In 2015 the NSW Coalition government removed the option to enrol in ethics classes, presenting Special Religious Education (scripture) as the only available option and requiring parents to actively pursue ethics classes for their children.
In a media release dated 10 June, NSW opposition leader Luke Foley said that the government “effectively hid options from parents” and that “it is frankly a scandal that the government in a deal with the Rev. Fred Nile removed the ethics choice from the public school enrolment form”.
“At present, Principals do not have to inform parents about ethics classes until the parent has returned paperwork rejecting scripture lessons for their child — twice,” shadow education minister Jihad Dib said in the media release.
“‘It’s a very simple thing to do — go back to the form that was in use before the Liberal-National government changed it.

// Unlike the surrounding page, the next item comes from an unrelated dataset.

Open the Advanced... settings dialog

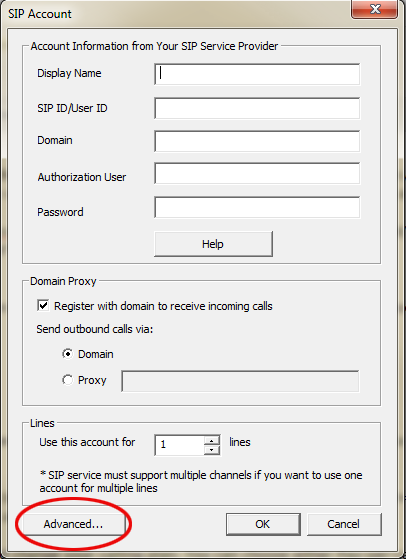click(x=73, y=524)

Allow parents to just tick the box, without the need to write additional letters — or creating more confusion,” he also said.
Scripture in NSW schools has been at the centre of a number of ongoing controversies, including incidents of students being placed in scripture classes against their parents' wishes and the ongoing policy that prevents students not participating in scripture from participating in learning activities.In 2017 the government rejected recommendations from its own independent review of scripture classes in NSW, which arose out of an Upper House inquiry into ethics classes in 2012. The rejected recommendations included returning the ethics option to enrolment forms.